March 25, 2026 — SCOTUS AM (March Madness Day 3)
The day after the hearing, Bryan recapped: the DOJ attorney had immediately conceded that Hegseth lacked authority to extend the Anthropic ban to other agencies, retracting 80% of the complaint. Then the government tried to use that retraction as grounds to dismiss — arguing that with less harm now, there was no case. The judge pushed back: what guarantee is there they won't reverse course again? No guarantee was given. The remaining DOD argument was that Anthropic had crossed an "uncrossable line" by questioning any DOD policy at all — therefore becoming untrustworthy — and that allowing "sanctimonious rhetoric" to constrain DOD would someday lead to secret backdoors in AI systems. Bryan wasn't being sarcastic. New filings were due within 24 hours.
The Federal Arbitration Act (1925) makes arbitration agreements enforceable — and because of creative interstate commerce arguments, it covers almost any contract in the country.
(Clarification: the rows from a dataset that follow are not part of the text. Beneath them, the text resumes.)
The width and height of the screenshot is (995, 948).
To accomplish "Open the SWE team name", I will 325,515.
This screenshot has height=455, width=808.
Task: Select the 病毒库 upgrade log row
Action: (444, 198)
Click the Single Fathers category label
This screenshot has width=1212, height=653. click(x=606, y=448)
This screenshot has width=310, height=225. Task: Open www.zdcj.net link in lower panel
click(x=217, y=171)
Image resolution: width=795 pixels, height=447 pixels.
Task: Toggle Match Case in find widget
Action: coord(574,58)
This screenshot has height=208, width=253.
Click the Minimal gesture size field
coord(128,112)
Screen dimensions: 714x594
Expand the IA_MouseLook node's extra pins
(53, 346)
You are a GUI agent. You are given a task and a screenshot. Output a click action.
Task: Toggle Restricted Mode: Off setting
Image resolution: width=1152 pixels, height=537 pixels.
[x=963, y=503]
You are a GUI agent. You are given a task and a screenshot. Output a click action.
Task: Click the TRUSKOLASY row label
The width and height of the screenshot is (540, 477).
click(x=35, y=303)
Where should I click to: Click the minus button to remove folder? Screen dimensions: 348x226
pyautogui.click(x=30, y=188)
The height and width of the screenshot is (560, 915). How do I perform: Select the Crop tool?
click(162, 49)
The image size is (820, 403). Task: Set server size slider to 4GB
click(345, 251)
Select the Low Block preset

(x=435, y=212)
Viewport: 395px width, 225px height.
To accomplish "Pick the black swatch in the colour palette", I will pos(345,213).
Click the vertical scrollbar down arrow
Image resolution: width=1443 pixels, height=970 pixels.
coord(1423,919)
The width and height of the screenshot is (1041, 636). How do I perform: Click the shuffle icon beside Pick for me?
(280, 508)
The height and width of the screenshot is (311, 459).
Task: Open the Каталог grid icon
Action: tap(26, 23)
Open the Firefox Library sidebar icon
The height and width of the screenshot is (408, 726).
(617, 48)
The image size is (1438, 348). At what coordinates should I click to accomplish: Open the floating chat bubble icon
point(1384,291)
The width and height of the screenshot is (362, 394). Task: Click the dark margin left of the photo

The Terminex example: an Alabama homeowner couldn't escape arbitration because Terminex bought the spray in another state. But the FAA has an exemption for transportation workers engaged in interstate commerce. The catch: even though Brock's bread comes from out of state (making the FAA apply to him), the Fifth Circuit ruled that since he doesn't cross state lines himself, he's not "engaged in interstate commerce" for purposes of the exemption. Same words, two different outcomes depending on which direction you're walking through the statute. Bryan would love the court to compare these two uses directly — he doubts they will. The actual argument is narrower: whether Brock qualifies as a "last-leg driver" independent contractor, or whether his integration into Flower Foods' interstate delivery chain brings him under the exemption.